Start of Extract provided

Object level authorization is an access control mechanism that is usually implemented at the code level to validate that a user can only access the objects that they should have permissions to access.

Every API endpoint that receives an ID of an object, and performs any action on the object, should implement object-level authorization checks. The checks should validate that the logged-in user has permissions to perform the requested action on the requested object.

Failures in this mechanism typically lead to unauthorized information disclosure, modification, or destruction of all data.

Comparing the user ID of the current session (e.g. by extracting it from the JWT token) with the vulnerable ID parameter isn't a sufficient solution to solve Broken Object Level Authorization (BOLA). This approach could address only a small subset of cases.

In the case of BOLA, it's by design that the user will have access to the vulnerable API endpoint/function. The violation happens at the object level, by manipulating the ID. If an attacker manages to access an API endpoint/function they should not have access to - this is a case of Broken Function Level Authorization (BFLA) rather than BOLA.

Example Attack Scenarios

Scenario #1

An e-commerce platform for online stores (shops) provides a listing page with the revenue charts for their hosted shops. Inspecting the browser requests, an attacker can identify the API endpoints used as a data source for those charts and their pattern: /shops/{shopName}/revenue_data.json. Using another API endpoint, the attacker can get the list of all hosted shop names. With a simple script to manipulate the names in the list, replacing {shopName} in the URL, the attacker gains access to the sales data of thousands of e-commerce stores.

Scenario #2

An automobile manufacturer has enabled remote control of its vehicles via a mobile API for communication with the driver's mobile phone. The API enables the driver to remotely start and stop the engine and lock and unlock the doors. As part of this flow, the user sends the Vehicle Identification Number (VIN) to the API. The API fails to validate that the VIN represents a vehicle that belongs to the logged in user, which leads to a BOLA vulnerability. An attacker can access vehicles that don't belong to him.

End of Extract provided
Start of Record set

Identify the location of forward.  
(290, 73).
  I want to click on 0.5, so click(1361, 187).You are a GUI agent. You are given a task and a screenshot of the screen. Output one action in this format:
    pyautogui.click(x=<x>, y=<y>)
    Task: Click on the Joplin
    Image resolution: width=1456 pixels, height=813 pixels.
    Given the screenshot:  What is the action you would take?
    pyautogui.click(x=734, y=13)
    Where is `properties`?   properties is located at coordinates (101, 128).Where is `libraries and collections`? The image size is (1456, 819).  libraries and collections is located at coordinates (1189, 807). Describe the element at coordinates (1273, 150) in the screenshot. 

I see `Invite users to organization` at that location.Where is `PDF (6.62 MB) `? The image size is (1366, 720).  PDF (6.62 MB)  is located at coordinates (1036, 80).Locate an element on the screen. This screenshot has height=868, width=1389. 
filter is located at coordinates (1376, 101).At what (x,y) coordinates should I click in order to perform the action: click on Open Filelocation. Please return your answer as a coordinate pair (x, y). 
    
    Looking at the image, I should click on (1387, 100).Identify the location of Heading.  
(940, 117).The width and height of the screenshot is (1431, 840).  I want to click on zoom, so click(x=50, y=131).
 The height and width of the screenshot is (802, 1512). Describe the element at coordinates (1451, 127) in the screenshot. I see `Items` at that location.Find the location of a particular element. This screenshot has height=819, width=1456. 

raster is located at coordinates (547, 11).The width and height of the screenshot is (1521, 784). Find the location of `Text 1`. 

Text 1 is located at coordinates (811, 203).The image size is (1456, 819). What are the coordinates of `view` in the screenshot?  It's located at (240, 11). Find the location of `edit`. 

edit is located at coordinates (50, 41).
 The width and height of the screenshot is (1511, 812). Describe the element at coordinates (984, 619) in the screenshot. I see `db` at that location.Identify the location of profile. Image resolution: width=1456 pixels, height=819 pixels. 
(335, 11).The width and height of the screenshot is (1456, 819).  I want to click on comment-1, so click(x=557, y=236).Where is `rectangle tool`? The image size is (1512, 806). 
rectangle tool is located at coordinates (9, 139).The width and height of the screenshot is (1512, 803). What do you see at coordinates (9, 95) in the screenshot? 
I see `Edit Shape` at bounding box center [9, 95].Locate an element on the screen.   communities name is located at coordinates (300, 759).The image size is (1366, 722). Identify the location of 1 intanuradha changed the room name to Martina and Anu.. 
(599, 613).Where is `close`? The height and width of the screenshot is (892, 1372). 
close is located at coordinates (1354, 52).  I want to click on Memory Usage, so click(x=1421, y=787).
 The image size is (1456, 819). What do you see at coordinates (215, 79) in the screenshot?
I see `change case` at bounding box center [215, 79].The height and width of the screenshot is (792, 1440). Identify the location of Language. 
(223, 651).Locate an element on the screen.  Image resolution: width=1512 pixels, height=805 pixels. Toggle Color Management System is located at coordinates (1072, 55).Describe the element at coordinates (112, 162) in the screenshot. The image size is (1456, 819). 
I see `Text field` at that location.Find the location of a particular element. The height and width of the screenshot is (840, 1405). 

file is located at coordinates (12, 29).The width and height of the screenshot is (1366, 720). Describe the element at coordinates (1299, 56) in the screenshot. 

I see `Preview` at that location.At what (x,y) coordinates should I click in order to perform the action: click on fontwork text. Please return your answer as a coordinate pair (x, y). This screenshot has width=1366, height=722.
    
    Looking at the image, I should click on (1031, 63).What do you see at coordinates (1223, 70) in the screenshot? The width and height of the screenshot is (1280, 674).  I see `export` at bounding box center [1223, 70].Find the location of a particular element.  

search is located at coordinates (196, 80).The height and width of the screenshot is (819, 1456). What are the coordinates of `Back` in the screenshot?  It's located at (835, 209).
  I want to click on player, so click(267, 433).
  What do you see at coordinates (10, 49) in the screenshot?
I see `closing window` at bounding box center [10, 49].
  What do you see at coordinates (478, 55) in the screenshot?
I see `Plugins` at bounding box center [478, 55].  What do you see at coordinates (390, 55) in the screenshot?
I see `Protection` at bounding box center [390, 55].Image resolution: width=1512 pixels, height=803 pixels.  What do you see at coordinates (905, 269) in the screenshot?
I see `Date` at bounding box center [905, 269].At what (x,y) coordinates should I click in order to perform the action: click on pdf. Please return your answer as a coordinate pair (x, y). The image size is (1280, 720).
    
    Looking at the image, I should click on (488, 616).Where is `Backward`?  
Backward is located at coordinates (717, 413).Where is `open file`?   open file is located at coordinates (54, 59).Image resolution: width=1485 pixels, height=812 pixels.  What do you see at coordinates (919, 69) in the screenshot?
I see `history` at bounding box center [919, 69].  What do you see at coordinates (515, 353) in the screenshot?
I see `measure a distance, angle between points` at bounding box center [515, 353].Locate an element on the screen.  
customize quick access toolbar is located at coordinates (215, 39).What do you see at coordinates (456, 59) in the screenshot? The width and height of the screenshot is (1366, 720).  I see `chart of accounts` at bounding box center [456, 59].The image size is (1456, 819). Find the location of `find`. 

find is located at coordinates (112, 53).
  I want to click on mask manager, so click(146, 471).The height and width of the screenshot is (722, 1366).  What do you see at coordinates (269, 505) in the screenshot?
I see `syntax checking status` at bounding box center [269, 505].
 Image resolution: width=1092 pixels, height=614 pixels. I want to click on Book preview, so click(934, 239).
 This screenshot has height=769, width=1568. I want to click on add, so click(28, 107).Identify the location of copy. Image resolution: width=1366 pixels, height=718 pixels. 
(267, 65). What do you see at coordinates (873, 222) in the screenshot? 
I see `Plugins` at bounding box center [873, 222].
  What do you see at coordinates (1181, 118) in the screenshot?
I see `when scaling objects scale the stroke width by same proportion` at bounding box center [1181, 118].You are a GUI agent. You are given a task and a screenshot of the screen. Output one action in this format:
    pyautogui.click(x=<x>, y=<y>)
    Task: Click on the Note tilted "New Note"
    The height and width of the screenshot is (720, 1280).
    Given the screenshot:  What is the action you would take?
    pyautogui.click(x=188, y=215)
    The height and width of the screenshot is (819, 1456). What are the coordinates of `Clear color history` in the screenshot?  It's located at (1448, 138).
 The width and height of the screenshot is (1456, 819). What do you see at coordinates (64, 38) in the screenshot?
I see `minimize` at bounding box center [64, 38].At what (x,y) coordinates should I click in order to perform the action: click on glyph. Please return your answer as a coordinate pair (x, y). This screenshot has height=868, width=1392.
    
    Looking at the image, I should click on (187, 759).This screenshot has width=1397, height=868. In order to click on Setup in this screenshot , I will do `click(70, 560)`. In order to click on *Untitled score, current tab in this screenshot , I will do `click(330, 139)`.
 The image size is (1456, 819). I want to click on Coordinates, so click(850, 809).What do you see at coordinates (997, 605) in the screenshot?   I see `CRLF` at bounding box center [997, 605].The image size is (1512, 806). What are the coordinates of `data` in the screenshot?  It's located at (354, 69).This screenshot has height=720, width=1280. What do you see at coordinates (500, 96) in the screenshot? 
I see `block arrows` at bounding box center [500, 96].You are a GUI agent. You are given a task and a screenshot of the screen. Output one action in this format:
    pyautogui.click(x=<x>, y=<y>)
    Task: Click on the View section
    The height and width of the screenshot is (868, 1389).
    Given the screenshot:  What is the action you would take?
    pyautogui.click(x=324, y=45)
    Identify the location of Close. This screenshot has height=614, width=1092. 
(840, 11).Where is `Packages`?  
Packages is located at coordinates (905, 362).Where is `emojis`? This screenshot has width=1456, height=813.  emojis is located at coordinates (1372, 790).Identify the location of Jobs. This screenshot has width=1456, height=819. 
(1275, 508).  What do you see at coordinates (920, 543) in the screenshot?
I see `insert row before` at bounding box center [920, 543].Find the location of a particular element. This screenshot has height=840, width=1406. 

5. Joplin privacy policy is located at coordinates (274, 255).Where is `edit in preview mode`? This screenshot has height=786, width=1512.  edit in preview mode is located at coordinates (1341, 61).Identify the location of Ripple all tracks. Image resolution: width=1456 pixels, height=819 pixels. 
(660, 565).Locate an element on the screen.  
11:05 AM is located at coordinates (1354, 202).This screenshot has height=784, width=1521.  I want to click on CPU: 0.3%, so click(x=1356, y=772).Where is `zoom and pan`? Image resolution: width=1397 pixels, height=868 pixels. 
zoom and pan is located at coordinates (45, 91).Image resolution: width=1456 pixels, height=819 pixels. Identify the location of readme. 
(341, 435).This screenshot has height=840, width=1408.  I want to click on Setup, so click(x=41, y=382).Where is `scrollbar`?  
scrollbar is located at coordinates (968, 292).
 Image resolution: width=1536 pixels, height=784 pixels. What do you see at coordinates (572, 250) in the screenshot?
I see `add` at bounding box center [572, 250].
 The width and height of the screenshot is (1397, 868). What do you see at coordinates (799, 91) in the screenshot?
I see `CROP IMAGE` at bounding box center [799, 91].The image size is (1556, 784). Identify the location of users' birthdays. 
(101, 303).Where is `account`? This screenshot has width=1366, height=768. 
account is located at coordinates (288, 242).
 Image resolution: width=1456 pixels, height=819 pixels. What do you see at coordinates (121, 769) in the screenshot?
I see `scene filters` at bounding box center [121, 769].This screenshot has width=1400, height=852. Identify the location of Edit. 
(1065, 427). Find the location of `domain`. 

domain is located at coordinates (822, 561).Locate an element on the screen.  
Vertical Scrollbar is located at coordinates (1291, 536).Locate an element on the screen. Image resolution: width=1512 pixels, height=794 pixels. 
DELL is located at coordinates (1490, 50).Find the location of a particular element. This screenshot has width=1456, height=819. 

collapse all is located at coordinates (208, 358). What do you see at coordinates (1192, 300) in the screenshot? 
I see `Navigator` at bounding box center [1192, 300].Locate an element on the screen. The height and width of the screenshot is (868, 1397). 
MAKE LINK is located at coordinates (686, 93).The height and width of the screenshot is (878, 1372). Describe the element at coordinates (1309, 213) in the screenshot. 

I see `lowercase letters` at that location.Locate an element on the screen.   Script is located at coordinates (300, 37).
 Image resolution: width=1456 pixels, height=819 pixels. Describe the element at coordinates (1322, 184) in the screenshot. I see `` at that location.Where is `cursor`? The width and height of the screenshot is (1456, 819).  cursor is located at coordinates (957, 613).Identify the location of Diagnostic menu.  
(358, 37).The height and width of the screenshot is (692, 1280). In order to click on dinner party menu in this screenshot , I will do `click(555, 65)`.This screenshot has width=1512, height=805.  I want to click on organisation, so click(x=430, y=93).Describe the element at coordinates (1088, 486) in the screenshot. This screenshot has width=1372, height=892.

End of Record set

Exercise objective: Continue the text on broken object level authorization from the point where it ends. The items are separate material with no connection to the text.

Written response:
Scenario #3

An online document storage service allows users to view, edit, store and delete their documents. When a user's document is deleted, a GraphQL mutation with the document ID is sent to the API.

POST /graphql
{
  "operationName":"deleteReports",
  "variables":{
    "reportKeys":["<DOCUMENT_ID>"]
  },
  "query":"mutation deleteReports($siteId: ID!, $reportKeys: [String]!) {
    {
      deleteReports(reportKeys: $reportKeys)
    }
  }"
}

Since the document with the given ID is deleted without any further permission checks, a user may be able to delete another user's document.

How To Prevent

  • Implement a proper authorization mechanism that relies on the user policies and hierarchy.
  • Use the authorization mechanism to check if the logged-in user has access to perform the requested action on the record in every function that uses an input from the client to access a record in the database.
  • Prefer the use of random and unpredictable values as GUIDs for records' IDs.
  • Write tests to evaluate the vulnerability of the authorization mechanism. Do not deploy changes that make the tests fail.